"And can you still trust me to be good to you, and true to your best interests?"

"Oh, yes, yes, yes! dear grandma!"

"Then, my own little one, trust me, by obeying me, when I tell you to ask me no questions about yourself; because I cannot answer them yet a while. Will you do so, my little Gem?"

"Yes, yes, I will! I will! But, dear granny, I know! I know! although you are too tender to tell me, I know!"

"Know—what, Gem?" questioned Mrs. Winterose, in alarm.

"I know that some mystery and horror hung over my birth—hangs over my life! I have known this a long time. They call me 'Ingemisca;' that means, 'Bewail! Bewail!' Some one bewailed my birth, and bade me bewail it! Some one sung the refrain of a requiem at my baptism, as they do at the burial of others! And oh, grandma! to-night! to-night! in what has reached my ears, I have found a clue to the solving of my mystery!"

"Gem! Gem! if ever I have been kind to you, mind me now! Never think, never speak of these things again. Look on yourself as my child, and nothing more," urged the old lady with so much earnestness, and even pain, that her pet hastened to caress her, and to say:

"I will mind you as much as I can, best, dearest granny! I will never speak of this again until you give me leave."

"That is my darling girl!
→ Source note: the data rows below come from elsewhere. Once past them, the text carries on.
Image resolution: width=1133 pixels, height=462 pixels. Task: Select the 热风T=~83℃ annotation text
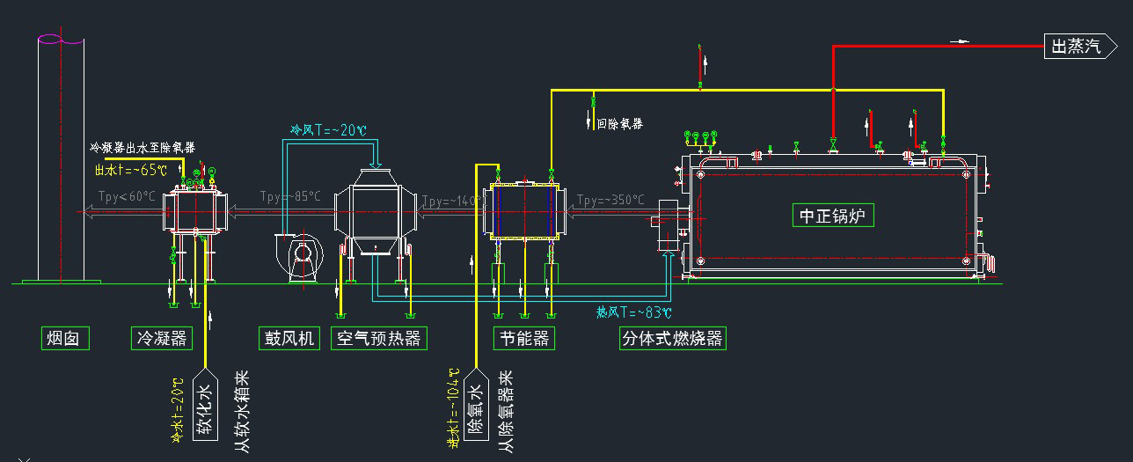(x=633, y=312)
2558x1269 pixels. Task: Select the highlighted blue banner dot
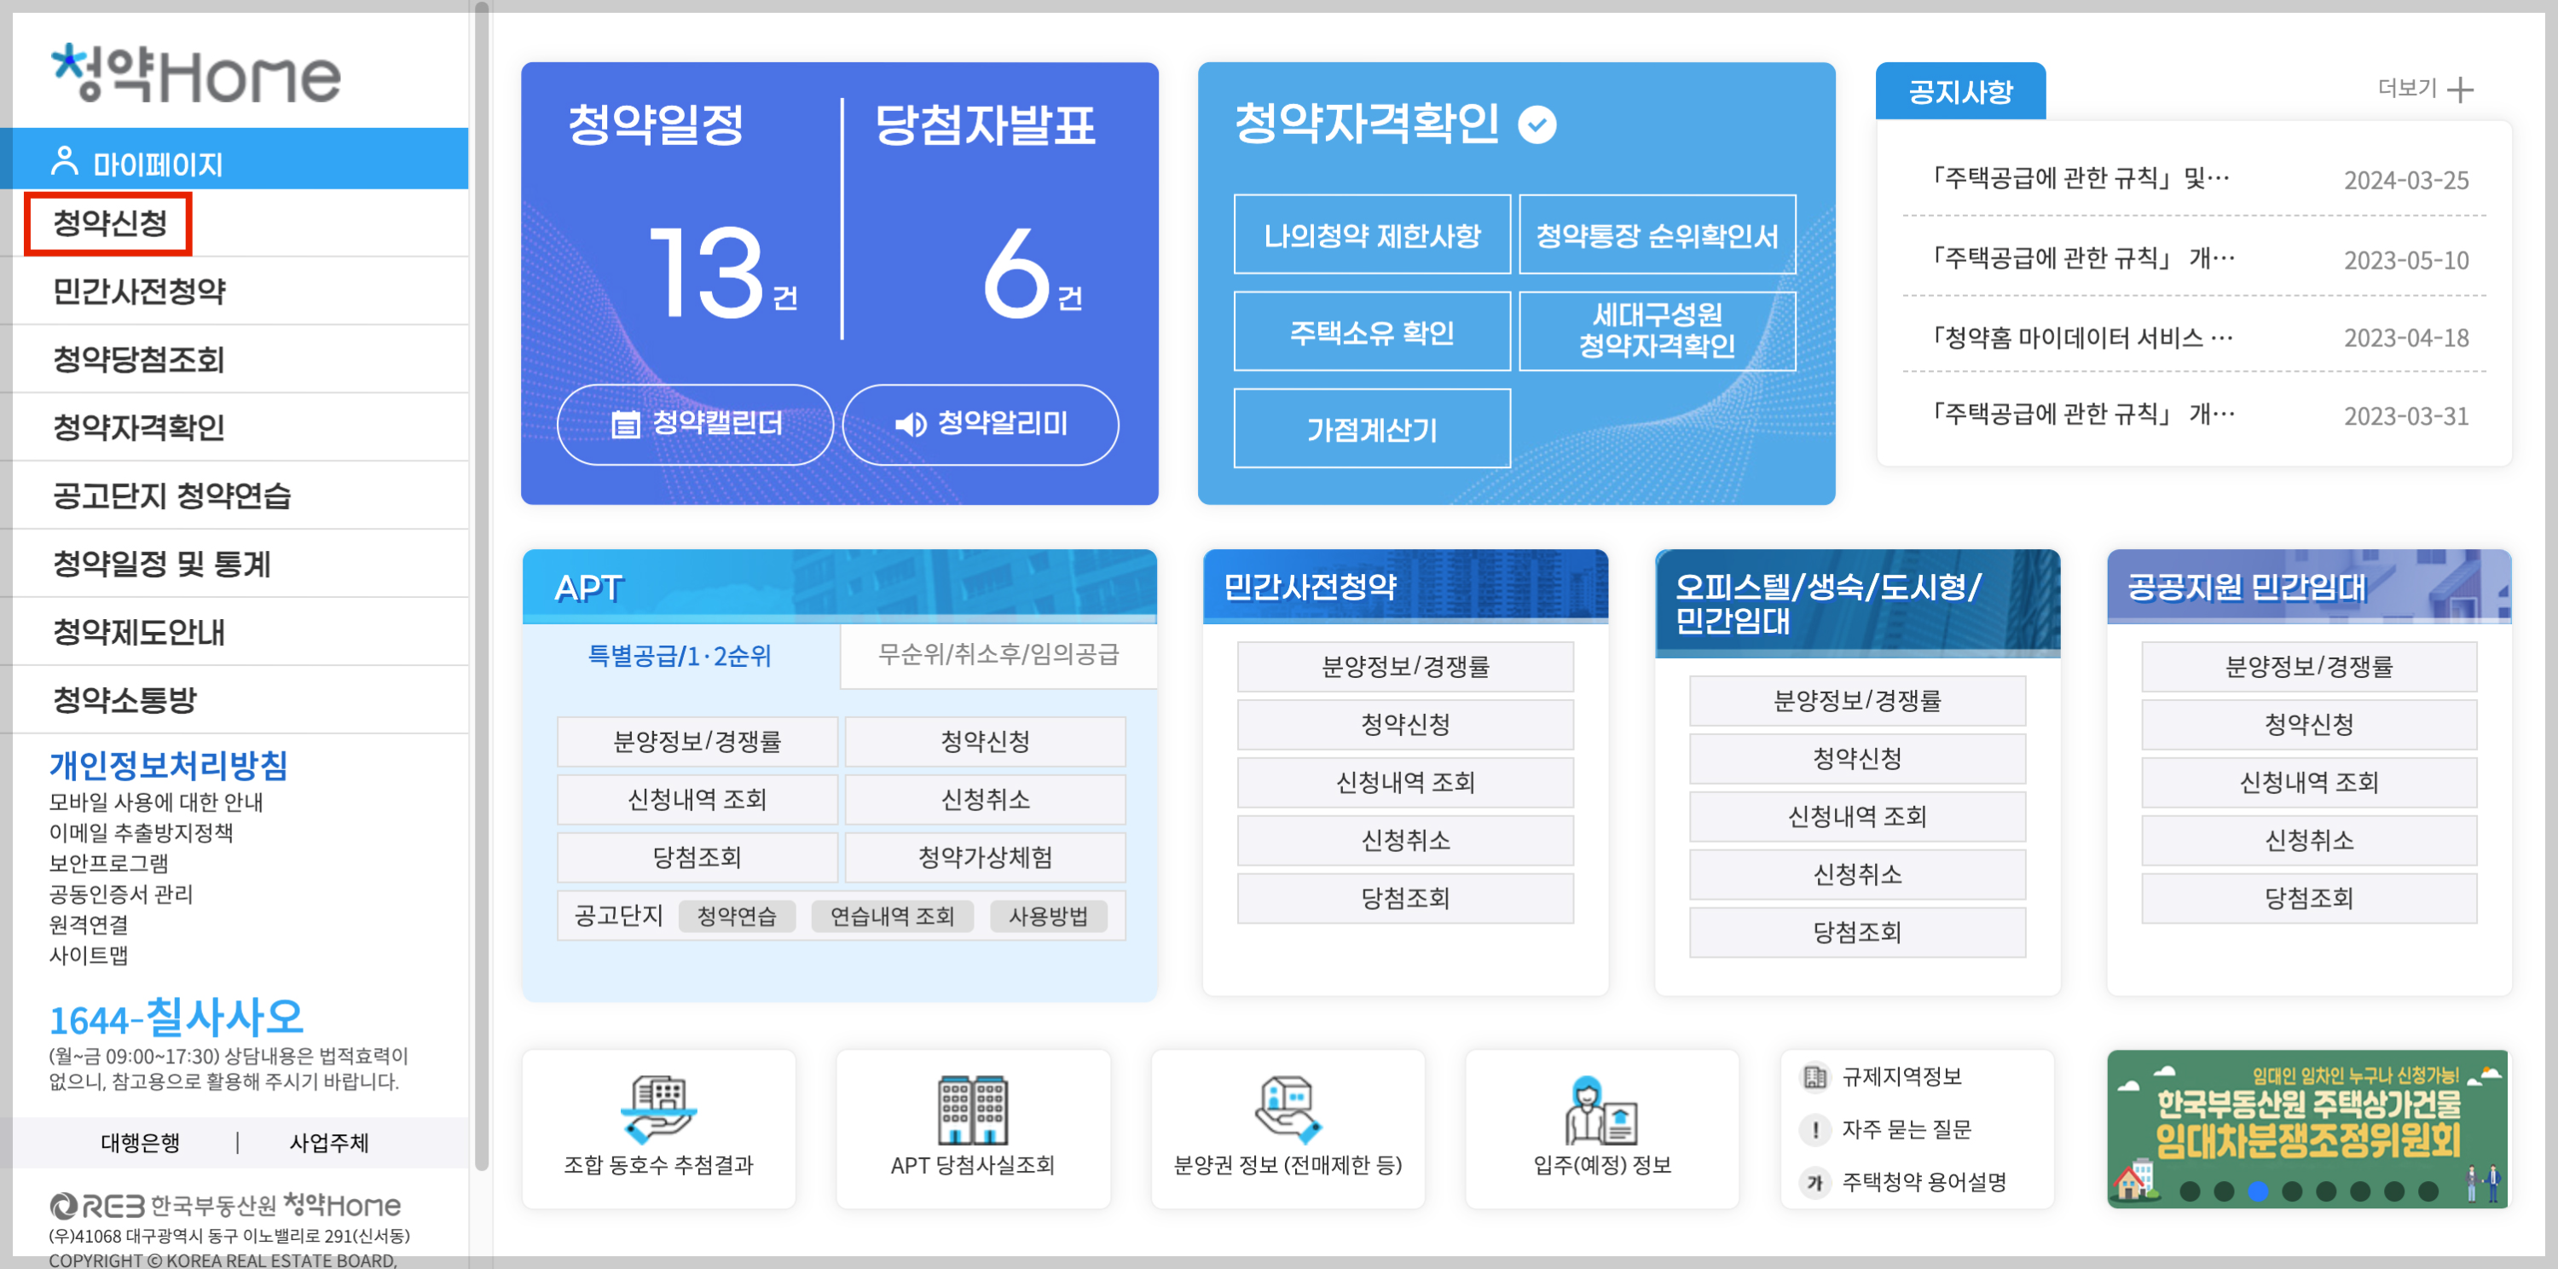[x=2257, y=1191]
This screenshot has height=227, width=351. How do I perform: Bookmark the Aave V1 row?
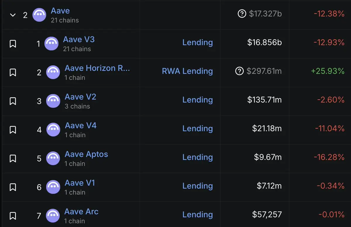pos(13,187)
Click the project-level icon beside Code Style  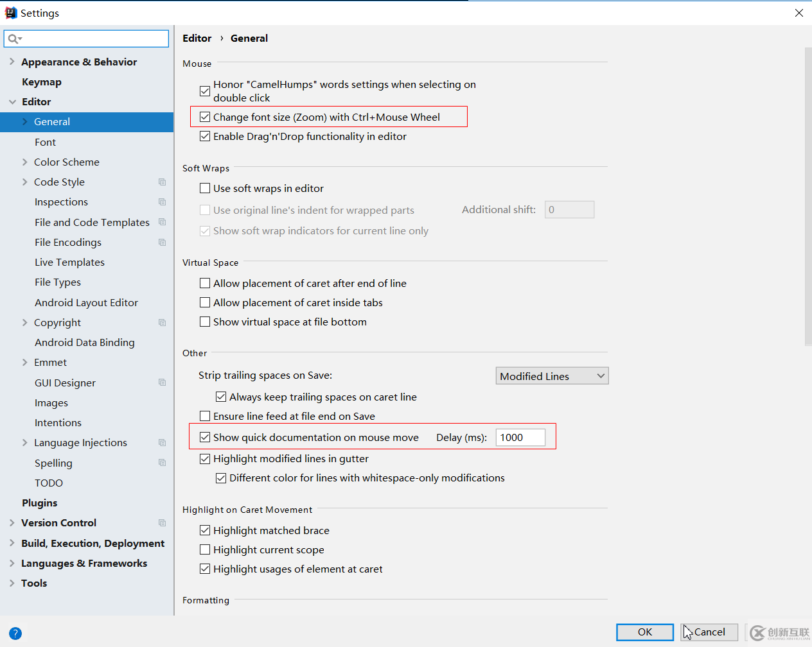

And now put away your wheel and come and sit down here, and let us have a pleasant talk after all this solemn nonsense. And when Joe comes in—Where the mischief is that fellow, and why don't he come with the cones, I wonder? Anyhow, when he does come I will send him down in the cellar for some nuts and apples, and we will have a little feast."

Gem sat back her wheel, and came and took her seat on a stool at the old lady's feet.